A natureza do pensamento complexo:

O pensamento complexo não é apenas um processo cognitivo, mas mobiliza todo o ser, portanto requer outros referenciais epistemológicos, outras formas de conceber, pensar, sentir e se manifestar para valorizar as diversidades e pluralidades. Implica plasticidade e flexibilidade para se mover entre a ordem e a desordem, entre o tangível e o intangível, entre as certezas e as incertezas. Tudo isso para contribuir para a transformação da realidade de forma criativa e inovadora e para poder enfrentar problemas de fronteira, que são aqueles que não podem ser assumidos a partir de perspectivas disciplinares reducionistas, disjuntivas, mutiladoras, lineares, deterministas e estáticas.

Atitudes para pensamento complexo:

Uma das bordas do pensamento complexo tem a ver com atitude. O desenvolvimento do pensamento complexo requer as seguintes atitudes: observação e escuta ativa; Abertura mental; capacidade de enfrentar o desconhecido, o desconhecido, o estranho, o estranho, o singular, o embaçado, a incerteza; flexibilidade, tolerância, respeito; capacidade de problematizar, inquirir, investigar, suspeitar; capacidade de perguntar, questionar; capacidade crítica; capacidade de provocar, indeterminar, desequilibrar, indisciplinar; capacidade de argumentar; capacidade de dialogar, discutir, debater; capacidade de articular, reconectar e sinergizar; capacidade de sonhar futuros possíveis e desejáveis.

Na medida em que desenvolvermos o pensamento complexo, seremos capazes de sair da armadilha das ideologias acabadas que nos venderam e que continuamos disciplinados e "felizes" porque nos fazem pensar que isso é o melhor. Melhor para grupos convencionais e conservadores, mas não necessariamente melhor para nós. Nesse sentido, o pensamento complexo torna-se uma opção transformadora e libertadora.

Para um pensamento alternativo complexo para um pensamento domesticado:

É muito confortável pensar que tudo já foi pensado ou simplesmente ser pensado por outros como sendo falado por outros. Pensar que tudo já está pensado te dá conforto, segurança e equilíbrio psicológico. Pensar que não há mais o que pensar porque os grandes pensadores já o fizeram, afasta-te das incómodas incertezas, das irregularidades, dos mal-entendidos. É mais fácil pertencer ao grupo que pensa em comum.

Pensar que há muito para (re) pensar te deixa incômodo, perturbador, desestabilizador, desestruturador, herege iconoclasta.
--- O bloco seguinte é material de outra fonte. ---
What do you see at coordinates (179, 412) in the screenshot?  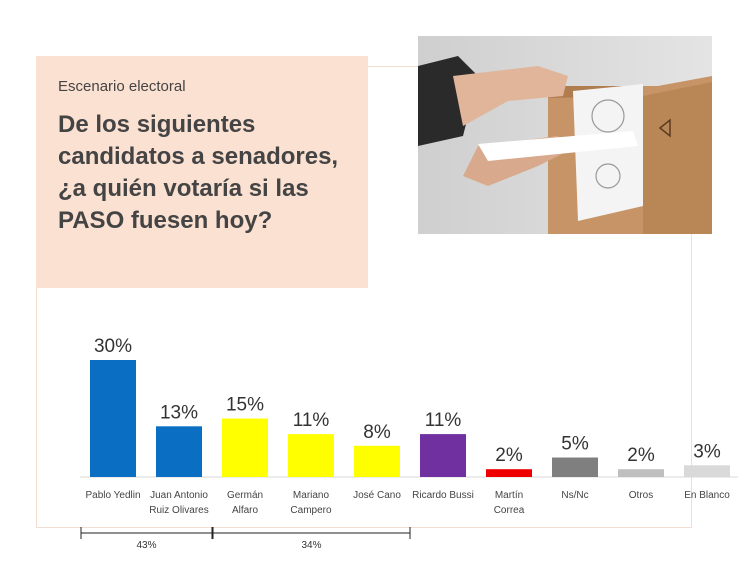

É quando o ato de pensar se torna uma verdadeira resistência e abriga um espírito transformador, criativo e inovador.

Somos o limite de nossos pensamentos, se expandirmos nossa consciência, sentimentos e emoções, então teremos outras perspectivas e poderemos ver novas possibilidades que já se esgotam em pensamentos supostamente acabados, por mais que se vistam na hierarquia do poder e na arrogância da ciência, da política ou economia. Nesse contexto, pensar o que não foi pensado, olhar o que não foi visto e sentir o que não foi sentido expande nosso mundo para além da média, do estabelecido, do normalizado, padronizado ou instituído. Existem irmãos e irmãs, muito em que (re) pensar.